- Aryanadu Location in Kerala, India Aryanadu Aryanadu (India)
- Coordinates: 8°36′25″N 77°05′37″E﻿ / ﻿8.607050°N 77.093730°E
- Country: India
- State: Kerala
- District: Thiruvananthapuram

Population (2011)
- • Total: 26,361

Languages
- • Official: Malayalam, English
- Time zone: UTC+5:30 (IST)
- Vehicle registration: KL-21

= Aryanadu =

Aryanadu is a village town in Thiruvananthapuram district, Kerala, India, lying under the foothills of the Agastyarkoodam of the Sahya mountains. The village is spread along the sides of Karamana River in the western ghats of Agasthya Mountains. The Aryanad Panchayath has border with Uzhamalakkal, Vellanad, Poovachal, Kuttichal, Vithura, Tholickode panchayaths. Aryanad is situated in Nedumangad Taluk and Aruvikkara Legislative Assembly. It is situated around 25 km from Thiruvananthapuram.

==History==
Old agers quotes "Aryanmarude (Aryas) Nadu" which literally means "Land of Aryans" is the abbreviated form of Aryanadu.

==Geography==
The town is a Grama Panchayat consists of 17 wards.
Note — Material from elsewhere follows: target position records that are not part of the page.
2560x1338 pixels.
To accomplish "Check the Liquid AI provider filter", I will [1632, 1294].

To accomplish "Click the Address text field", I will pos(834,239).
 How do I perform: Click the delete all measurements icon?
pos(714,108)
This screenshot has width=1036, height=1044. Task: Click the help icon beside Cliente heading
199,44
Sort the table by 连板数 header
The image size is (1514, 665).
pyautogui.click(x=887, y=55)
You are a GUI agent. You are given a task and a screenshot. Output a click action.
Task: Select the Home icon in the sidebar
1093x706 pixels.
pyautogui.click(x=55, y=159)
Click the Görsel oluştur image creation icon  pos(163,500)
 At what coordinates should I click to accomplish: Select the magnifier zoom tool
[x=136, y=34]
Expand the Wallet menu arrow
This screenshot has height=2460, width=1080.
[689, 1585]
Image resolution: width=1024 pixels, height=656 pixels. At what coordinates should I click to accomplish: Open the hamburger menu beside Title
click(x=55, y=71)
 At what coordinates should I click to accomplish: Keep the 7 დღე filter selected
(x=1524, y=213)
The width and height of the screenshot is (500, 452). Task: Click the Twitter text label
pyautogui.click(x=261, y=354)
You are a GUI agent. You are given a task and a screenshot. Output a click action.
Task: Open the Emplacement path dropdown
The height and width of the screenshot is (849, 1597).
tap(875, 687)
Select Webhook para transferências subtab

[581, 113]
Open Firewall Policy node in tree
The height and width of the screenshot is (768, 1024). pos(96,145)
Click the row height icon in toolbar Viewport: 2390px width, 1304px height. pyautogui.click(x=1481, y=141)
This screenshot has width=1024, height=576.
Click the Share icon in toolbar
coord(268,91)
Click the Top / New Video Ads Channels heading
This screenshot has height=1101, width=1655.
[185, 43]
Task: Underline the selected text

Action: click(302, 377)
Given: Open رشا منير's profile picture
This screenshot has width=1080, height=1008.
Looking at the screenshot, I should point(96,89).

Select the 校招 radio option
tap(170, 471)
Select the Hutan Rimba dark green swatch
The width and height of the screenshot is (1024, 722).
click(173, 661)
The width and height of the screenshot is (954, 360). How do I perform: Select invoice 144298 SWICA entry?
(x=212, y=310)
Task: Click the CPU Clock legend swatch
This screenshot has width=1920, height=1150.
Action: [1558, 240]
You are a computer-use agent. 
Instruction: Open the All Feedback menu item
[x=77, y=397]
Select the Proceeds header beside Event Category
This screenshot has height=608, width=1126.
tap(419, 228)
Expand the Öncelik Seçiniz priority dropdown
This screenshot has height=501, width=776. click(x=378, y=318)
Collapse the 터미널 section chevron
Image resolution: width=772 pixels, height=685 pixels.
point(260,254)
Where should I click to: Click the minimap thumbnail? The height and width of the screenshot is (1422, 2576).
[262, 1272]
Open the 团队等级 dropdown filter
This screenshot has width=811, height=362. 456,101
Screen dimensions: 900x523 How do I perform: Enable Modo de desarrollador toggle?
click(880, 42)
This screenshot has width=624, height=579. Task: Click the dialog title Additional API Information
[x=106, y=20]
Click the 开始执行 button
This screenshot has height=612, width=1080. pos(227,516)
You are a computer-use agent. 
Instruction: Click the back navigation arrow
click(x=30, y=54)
It is situated nearly 25 km east from Thiruvananthapuram,13 km south from Vithura, 10 km south from Nedumangad and 10 km north from Kattakkada. 3 km north from Kuttichal

One of the river originates from the South Western Ghats region the Karamana river, which is the main drinking water supplier to the Thiruvananthapuram city, flows through Aryanadu. Through Aryanadu the State Highway roads Nedumangad-Shorlakkodu (Tamil-Nadu) and HillHighway ( StateHighway59 ) runs.

==Demographics==
As of 2011 India census, Aryanad had a population of 26361 with 12491 males and 13870 females.

==Economy==
Aryanadu is a typical Kerala model village. This is purely an agricultural oriented Panchayath; coconut, rubber, banana, and vegetables are the main farming items.

==Main sights==
There are several heritage sites, for example temples such as Tholoor Chempakamangalam Devi Temple, Ayyankala Madam, cherukkunnil sree annapoorneswari temple choozha and some historic places of interest like "kottas" (walls) and the legendary site "Thoongan para" (hanging rock).

There are also major educational institutions like Govt.ITI, Vocational & HS Schools, Govt. hospital, Police Station, KSRTC bus stand, PWD Guest House located here.

==Politics==
Ariyanad assembly constituency is part of Attingal (Lok Sabha constituency).